Bulls Star’s Old-School Game Fueling Historic Effort

DeMar DeRozan Bulls

Getty Chicago Bulls star DeMar DeRozan celebrates as he heads to the bench during a game against the New York Knicks.

In a vacuum, the Chicago Bulls‘ win over the Knicks at MSG on Thursday felt like a throwback to a bygone age. It hearkened back to that golden age when the teams were both fighting tooth and nail for the same things. The days of MJ exchanging daggers with John Starks; Patrick Ewing beasting down low against Bill Cartwright or Will Perdue or whoever else the Bulls could throw at him.

We even got to see Julius Randle channel his inner Anthony Mason during an exchange with Evan Fournier.

It was a slobber-knocker through and through, right down to the final-round knockout punch that was characteristic of the best Knicks-Bulls bouts in the ’90s. Only instead of His Airness delivering the crushing blow, it was DeMar DeRozan who shut it down in Chicago’s 119-115 victory in the Big Apple.

Given that setup, the fact that DeRozan scored 18 points on 6-of-7 shooting — with zero threes — during the decisive fourth quarter was appropriate. He’s the oldest of the old-school; a player moving horizontally in a game gone vertical. And he’s doing things rarely seen in NBA history along the way.

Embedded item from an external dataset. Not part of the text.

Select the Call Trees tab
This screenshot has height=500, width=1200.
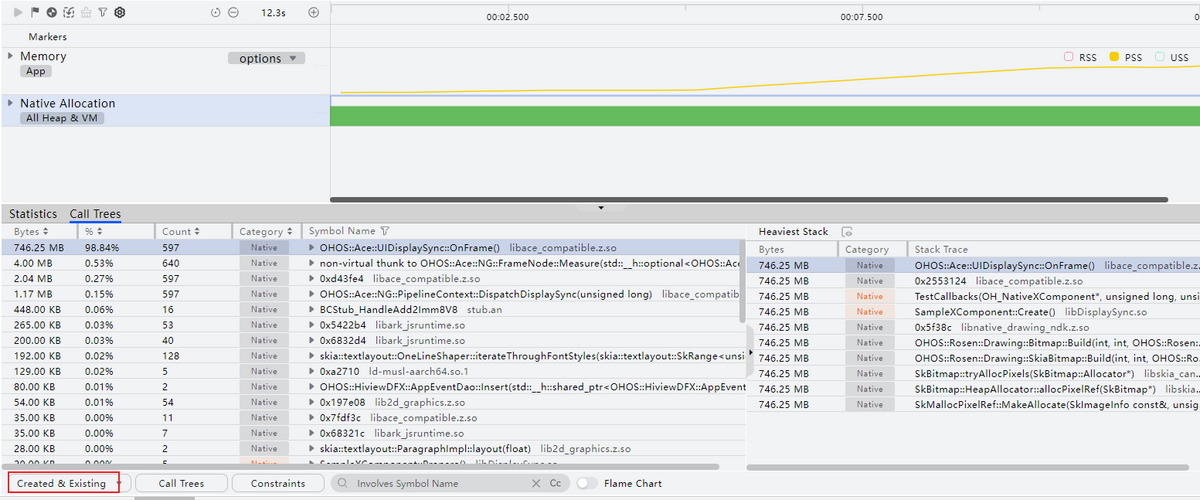pyautogui.click(x=95, y=214)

DeRozan Having a Year for the (Old) Ages

As relayed by ESPN Stats & Info, Nikola Vucevic, Zach LaVine and DeRozan just became the first trio to score 25-plus points apiece on 50% shooting in back-to-back games in more than 30 years. The last group to do it: the Golden State Warriors’ Run TMC crew of Tim Hardaway, Mitch Richmond and Chris Mullin in 1990.

DeRozan’s flirtation with history goes beyond the two-game sample, though. He is literally putting together a campaign the likes of which has only been managed by seven other players age 32 or older in the history of the league.

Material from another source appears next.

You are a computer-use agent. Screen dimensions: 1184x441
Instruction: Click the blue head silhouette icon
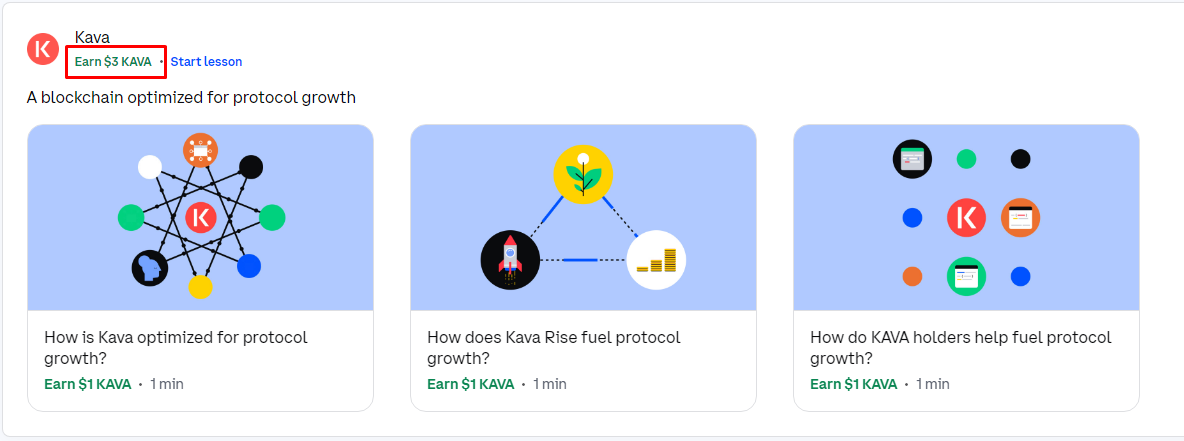(150, 267)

As of this writing, DeRozan is averaging better than 26 points, five rebounds and four assists per game while posting an effective field goal percentage north of 50. That, in and of itself, is pretty incredible, but it becomes all the more impressive when one considers the other players who have matched that line for a season after their 32nd birthday:

Michael Jordan (twice), Stephen Curry (twice), LeBron James (three times), Karl Malone, Kevin Durant (twice), Kobe Bryant and Wilt Chamberlain.

That’s it, that’s the group. And when you further isolate the players attempting less than four three-pointers per game, you’re left with MJ, the Mailman, Wilt the Stilt and DeRozan.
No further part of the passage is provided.